BES. Afinal, de quem é a culpa?
Por Luís Rosa
publicado em 13
Dez 2014 in
(jornal) i online
A julgar pelos depoimentos de Ricardo Salgado e de Morais Pires, a
recepcionista da sede deverá ter mais responsabilidade na gestão do banco do
que o ex-presidente e o técnico bancário de nível 8
A propósito da
manchete do i “Ricardo Salgado esqueceu-se de declarar 8,5 milhões de euros” ao
fisco, Ricardo Araújo Pereira criou um personagem chamado Ricardo Ribeiro que
padecia do mesmo problema de amnésia fiscal de Salgado. Ribeiro tinha tropeçado
em 8,5 milhões de euros esquecidos em casa e teve de ir às Finanças. “É
daquelas coisas parvas, uma pessoa chega a casa ao fim do dia com os 8,5
milhões, pousa em cima de uma mesa mas aquilo, sem querer, cai para o chão,
rola para debaixo do sofá e nunca mais me lembrei deles. Estavam ao lado de uma
caneta bic, mas isso ninguém liga. É extremamente desagradável. Só quem não
passa por isto é que não sabe. E o contrário também. Topar com 8,5 milhões de
euros não é a maravilha que as pessoas pensam”, rematava Ribeiro.
Gerir um banco
também não é uma maravilha, pensaria Ricardo Ribeiro se tivesse ouvido esta
semana Ricardo Salgado, Amílcar Morais Pires e José Maria Ricciardi no
parlamento. “É daquelas coisas parvas”.
Em primeiro
lugar, ninguém manda. O presidente executivo durante 22 anos não sabe de nada,
mas garante que o banco estava bem até quererem destrui-lo – não o próprio
Salgado, mas sim outras pessoas, os maus.

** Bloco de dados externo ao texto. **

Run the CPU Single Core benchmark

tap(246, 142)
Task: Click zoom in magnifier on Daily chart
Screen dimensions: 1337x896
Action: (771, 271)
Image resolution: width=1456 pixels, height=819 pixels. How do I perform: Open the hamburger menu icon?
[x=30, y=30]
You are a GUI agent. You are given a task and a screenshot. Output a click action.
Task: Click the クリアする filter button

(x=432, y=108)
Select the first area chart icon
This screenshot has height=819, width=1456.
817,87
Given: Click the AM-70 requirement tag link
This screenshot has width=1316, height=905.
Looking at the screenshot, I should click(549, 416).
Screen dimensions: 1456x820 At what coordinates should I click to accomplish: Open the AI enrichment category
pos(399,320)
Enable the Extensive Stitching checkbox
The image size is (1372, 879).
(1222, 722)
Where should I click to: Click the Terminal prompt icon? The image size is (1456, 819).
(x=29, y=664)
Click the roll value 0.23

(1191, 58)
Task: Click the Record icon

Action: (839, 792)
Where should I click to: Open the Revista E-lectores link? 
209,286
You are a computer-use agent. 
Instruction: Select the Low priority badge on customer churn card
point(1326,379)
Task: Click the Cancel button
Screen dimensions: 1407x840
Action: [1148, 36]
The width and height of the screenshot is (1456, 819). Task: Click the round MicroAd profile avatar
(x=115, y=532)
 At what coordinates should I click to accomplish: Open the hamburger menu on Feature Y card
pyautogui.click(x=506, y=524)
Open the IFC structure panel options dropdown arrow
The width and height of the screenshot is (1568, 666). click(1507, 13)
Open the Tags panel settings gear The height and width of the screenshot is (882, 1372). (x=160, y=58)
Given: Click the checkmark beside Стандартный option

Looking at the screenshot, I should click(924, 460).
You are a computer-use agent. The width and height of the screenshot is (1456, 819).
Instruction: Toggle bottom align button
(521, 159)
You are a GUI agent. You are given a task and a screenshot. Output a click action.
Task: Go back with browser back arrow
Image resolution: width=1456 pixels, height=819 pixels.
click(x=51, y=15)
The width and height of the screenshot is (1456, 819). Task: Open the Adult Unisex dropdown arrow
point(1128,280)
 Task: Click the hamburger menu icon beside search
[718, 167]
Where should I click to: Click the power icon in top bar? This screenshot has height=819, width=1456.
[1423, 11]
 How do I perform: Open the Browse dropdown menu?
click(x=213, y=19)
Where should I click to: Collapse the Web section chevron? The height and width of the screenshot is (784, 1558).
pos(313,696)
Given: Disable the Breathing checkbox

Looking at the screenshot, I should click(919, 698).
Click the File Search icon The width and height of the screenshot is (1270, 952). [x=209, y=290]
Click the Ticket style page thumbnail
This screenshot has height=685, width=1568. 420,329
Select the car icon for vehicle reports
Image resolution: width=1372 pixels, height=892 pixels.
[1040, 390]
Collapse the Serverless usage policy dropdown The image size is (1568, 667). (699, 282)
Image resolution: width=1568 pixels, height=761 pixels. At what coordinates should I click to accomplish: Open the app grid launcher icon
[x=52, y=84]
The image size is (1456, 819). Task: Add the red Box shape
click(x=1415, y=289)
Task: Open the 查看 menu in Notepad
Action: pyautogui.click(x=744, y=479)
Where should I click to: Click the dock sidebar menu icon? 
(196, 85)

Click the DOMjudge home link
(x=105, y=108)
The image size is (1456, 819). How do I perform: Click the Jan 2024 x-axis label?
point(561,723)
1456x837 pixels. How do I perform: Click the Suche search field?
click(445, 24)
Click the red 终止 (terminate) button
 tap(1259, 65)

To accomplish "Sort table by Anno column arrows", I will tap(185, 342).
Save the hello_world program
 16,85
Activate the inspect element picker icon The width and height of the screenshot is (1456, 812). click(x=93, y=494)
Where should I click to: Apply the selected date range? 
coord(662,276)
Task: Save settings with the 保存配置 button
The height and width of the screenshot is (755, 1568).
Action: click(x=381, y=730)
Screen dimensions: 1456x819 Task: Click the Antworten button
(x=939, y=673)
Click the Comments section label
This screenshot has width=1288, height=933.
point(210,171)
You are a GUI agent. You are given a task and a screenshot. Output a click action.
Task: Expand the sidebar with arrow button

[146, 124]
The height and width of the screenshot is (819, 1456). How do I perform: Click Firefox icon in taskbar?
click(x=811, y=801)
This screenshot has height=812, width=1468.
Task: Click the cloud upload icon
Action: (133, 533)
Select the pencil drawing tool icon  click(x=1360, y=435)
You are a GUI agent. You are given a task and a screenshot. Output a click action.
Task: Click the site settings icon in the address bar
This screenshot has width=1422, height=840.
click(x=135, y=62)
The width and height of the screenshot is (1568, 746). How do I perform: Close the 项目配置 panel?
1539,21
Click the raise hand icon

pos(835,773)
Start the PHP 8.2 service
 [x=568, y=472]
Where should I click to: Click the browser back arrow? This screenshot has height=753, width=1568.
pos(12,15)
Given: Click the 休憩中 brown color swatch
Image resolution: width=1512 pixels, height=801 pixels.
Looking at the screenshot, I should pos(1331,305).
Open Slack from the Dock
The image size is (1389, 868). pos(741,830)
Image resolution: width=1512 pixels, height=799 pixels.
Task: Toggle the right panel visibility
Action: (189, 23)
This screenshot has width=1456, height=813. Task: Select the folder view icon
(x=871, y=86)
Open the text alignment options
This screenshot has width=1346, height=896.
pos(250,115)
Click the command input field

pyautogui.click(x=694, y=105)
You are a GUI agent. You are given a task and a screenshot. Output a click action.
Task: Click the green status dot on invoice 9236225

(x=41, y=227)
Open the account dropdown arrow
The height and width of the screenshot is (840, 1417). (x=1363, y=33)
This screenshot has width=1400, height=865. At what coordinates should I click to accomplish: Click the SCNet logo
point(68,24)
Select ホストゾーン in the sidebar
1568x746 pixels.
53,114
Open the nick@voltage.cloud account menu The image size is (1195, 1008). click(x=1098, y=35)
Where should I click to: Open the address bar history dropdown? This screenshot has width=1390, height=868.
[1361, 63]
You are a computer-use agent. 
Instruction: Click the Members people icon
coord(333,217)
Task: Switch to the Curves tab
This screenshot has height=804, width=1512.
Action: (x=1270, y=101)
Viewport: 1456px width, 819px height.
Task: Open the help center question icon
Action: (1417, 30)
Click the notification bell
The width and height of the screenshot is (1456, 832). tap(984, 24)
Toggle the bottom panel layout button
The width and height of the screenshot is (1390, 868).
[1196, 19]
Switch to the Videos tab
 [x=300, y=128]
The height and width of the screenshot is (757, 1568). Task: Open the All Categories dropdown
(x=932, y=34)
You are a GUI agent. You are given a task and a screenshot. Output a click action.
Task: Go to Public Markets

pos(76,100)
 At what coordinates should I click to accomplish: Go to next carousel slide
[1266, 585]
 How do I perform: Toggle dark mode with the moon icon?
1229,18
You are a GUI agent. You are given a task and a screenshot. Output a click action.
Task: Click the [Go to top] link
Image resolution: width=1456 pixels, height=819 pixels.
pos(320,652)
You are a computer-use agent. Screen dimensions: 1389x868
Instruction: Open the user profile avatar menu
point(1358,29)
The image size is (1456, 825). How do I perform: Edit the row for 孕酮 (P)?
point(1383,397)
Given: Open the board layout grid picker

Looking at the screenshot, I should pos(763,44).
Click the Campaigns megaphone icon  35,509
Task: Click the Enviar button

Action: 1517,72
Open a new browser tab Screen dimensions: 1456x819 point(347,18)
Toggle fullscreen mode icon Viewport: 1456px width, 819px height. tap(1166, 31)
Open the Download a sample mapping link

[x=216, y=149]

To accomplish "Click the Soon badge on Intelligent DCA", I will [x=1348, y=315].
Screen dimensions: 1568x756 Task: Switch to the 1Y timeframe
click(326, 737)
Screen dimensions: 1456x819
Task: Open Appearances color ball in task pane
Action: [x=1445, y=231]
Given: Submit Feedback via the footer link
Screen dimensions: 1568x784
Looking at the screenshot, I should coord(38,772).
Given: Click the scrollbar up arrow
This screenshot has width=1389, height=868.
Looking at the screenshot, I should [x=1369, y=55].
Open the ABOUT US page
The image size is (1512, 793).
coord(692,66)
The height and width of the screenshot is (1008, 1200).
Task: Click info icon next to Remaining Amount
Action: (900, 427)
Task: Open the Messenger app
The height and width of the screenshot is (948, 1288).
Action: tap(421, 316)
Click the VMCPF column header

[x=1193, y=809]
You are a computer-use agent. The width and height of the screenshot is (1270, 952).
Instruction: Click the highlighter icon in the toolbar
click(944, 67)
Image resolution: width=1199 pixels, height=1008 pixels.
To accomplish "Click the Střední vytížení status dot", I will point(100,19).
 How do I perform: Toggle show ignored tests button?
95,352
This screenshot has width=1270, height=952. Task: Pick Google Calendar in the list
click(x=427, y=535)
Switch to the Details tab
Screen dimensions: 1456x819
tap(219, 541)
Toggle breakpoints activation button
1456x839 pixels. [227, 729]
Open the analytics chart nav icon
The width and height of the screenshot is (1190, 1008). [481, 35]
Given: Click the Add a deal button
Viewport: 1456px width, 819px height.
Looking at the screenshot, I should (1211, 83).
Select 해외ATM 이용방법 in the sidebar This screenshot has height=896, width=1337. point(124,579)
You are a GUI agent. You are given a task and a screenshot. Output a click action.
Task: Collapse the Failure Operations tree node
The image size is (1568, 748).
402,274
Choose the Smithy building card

Onúmero 2 do BES (é verdade, um chief
financial officer costuma ser o braço-direito do presidente quando não existe
um vice-presidente) é um “técnico bancário de nível 8” que fazia fé em toda a gente
e que usa gravatas Hermés para parecer um banqueiro. E o administrador
Ricciardi, responsável pelo risco, na realidade não era o responsável porque
estava sempre em viagem, a trabalhar na expansão do BES Investimento – ao
menos, fez denúncias ao Banco de Portugal quando tomou conhecimento de
irregularidades.
Ouvidos os
depoimentos, Ricardo Ribeiro teria de concluir forçosamente que os dois
banqueiros Salgado e Ricciardi e o “técnico bancário de nível 8” Pires não eram, obviamente,
responsáveis por nada – muito menos pelo buraco de 3577 milhões de euros do BES
no final do 1.º semestre deste ano. Nem vale a pena falar, obviamente, da
derrocada do Grupo Espírito Santo. Bem vistas as coisas, é muito mais provável
que a recepcionista e as empregadas de limpeza da sede do banco na Avenida da
Liberdade sejam as responsáveis pela falência do banco do que os
administradores do mesmo – cenário, refira--se, que não está totalmente
afastado pelas autoridades...
Sarcasmos à
parte, o direito à defesa não pode ser transformado num insulto à inteligência
dos deputados e dos portugueses. Mas foi isso que Ricardo Salgado e Morais
Pires fizeram. Ninguém acredita nas razões de Ricardo Salgado para culpar tudo
e todos – como ninguém acredita que Pires nem a contabilidade do banco
controlasse. A credibilidade dos dois ficou esta semana seriamente afectada.
Pelo contrário, os deputados da comissão parlamentar de inquérito do BES
recuperaram um pouco a credibilidade do parlamento.